■ **Selected excerpt**:
— BEGIN —
Lucinda Williams: Essence. From the very first this sounded
better than Car Wheels on a Gravel Road -- she has achieved an
astonishing vocal clarity and sincerity, despite or perhaps because of her
quaver. So while comparison listening concedes that Car Wheels has
more ambitious and sweeping songs, she puts this more first-person batch
over on sheer conviction. Nor are the songs trifles: "Out of Touch is no
less than the flip side to "We Have the Technology" (Pere Ubu). The only
thing I want to know is why she shied away from "Get Right With God" when
she played Wichita.
— END —
■ **Listed records**:
— BEGIN —
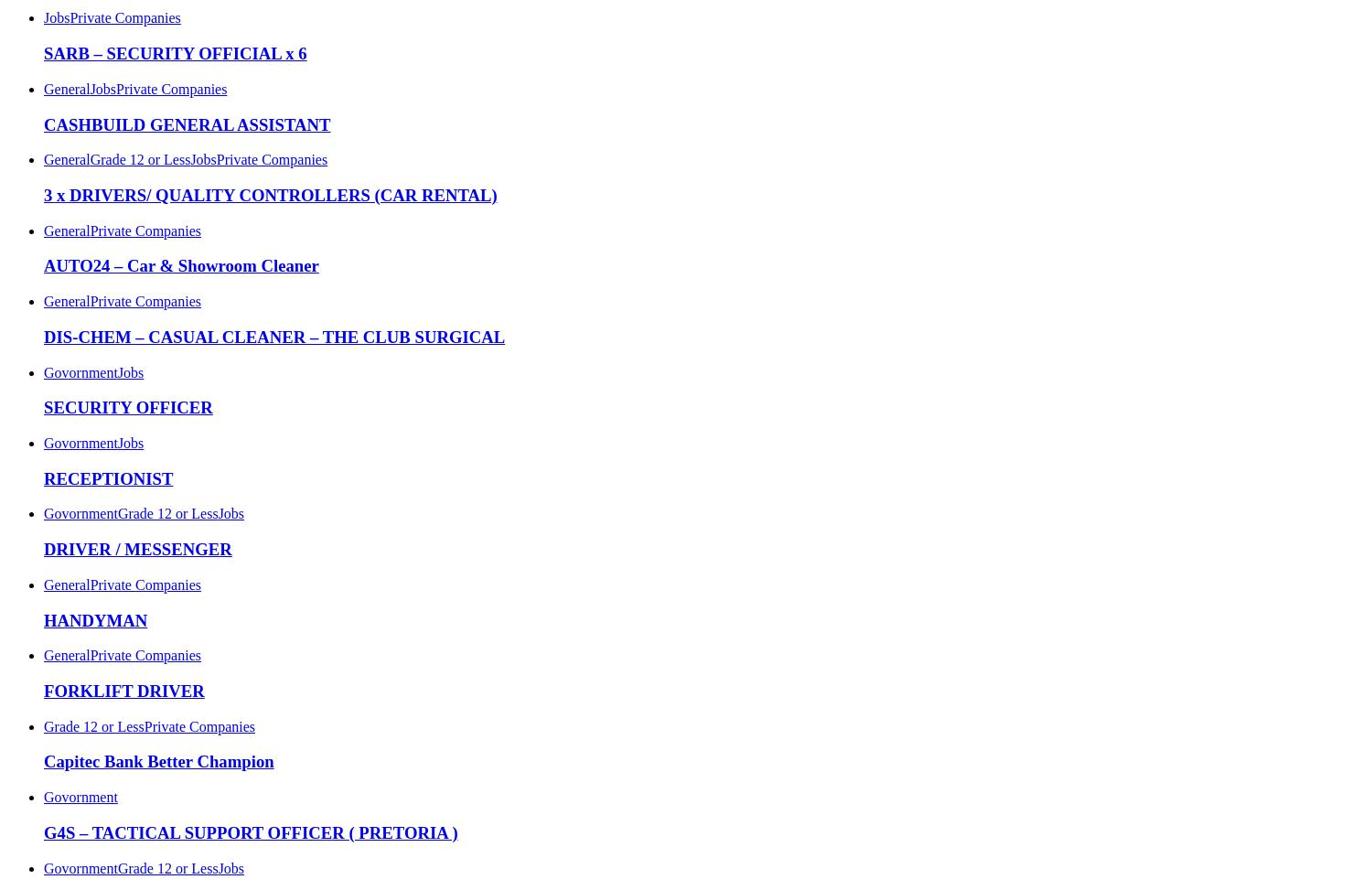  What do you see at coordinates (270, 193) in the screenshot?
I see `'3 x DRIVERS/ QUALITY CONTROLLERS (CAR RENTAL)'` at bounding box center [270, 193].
— END —
— BEGIN —
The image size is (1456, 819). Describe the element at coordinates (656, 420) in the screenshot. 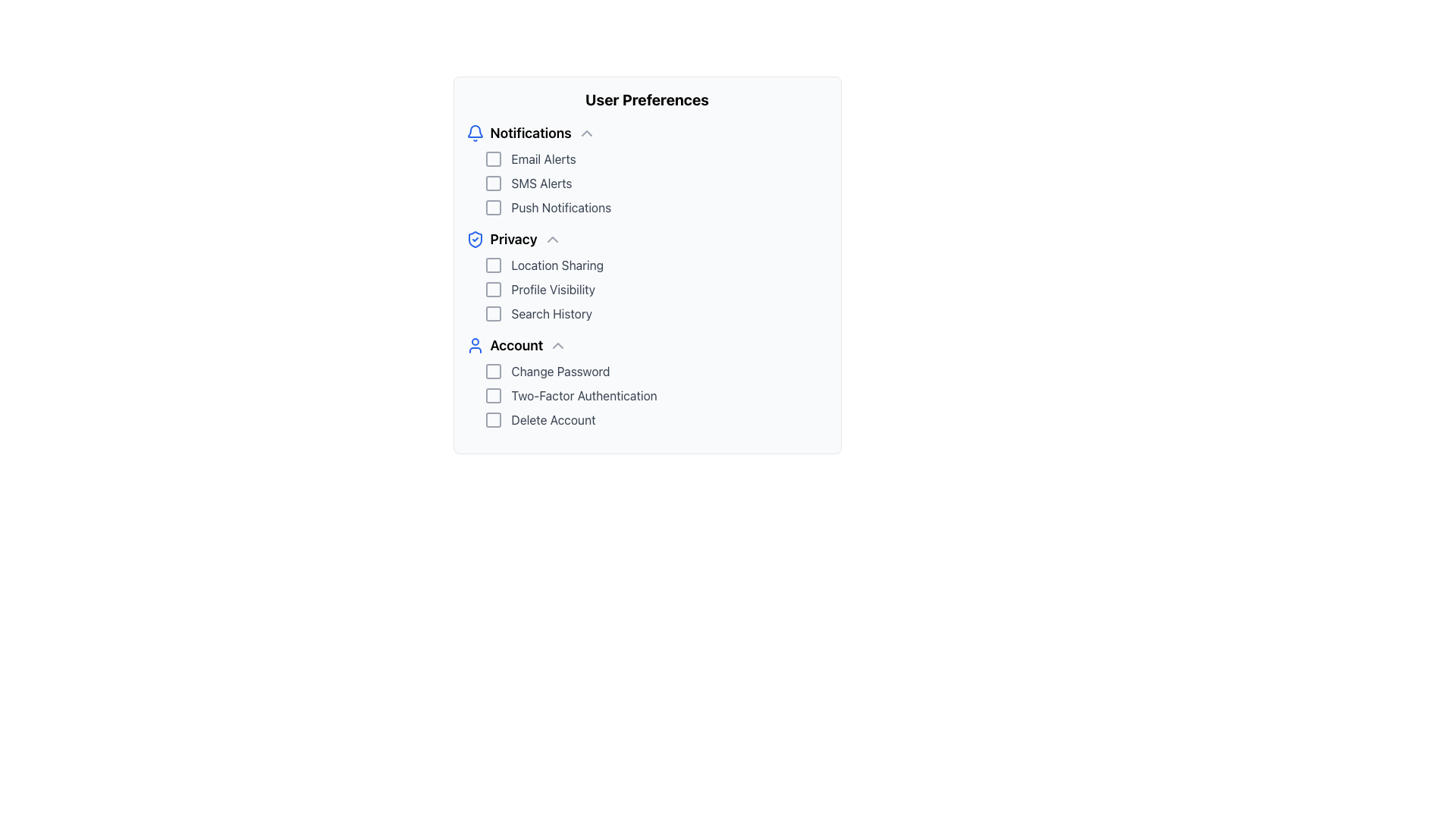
— END —
■ **Given task**:
In the review of Lucinda Williams's album Essence, which song does the reviewer want to know why she shied away from when she played Wichita?

■ **Written answer**:
"Get Right With God"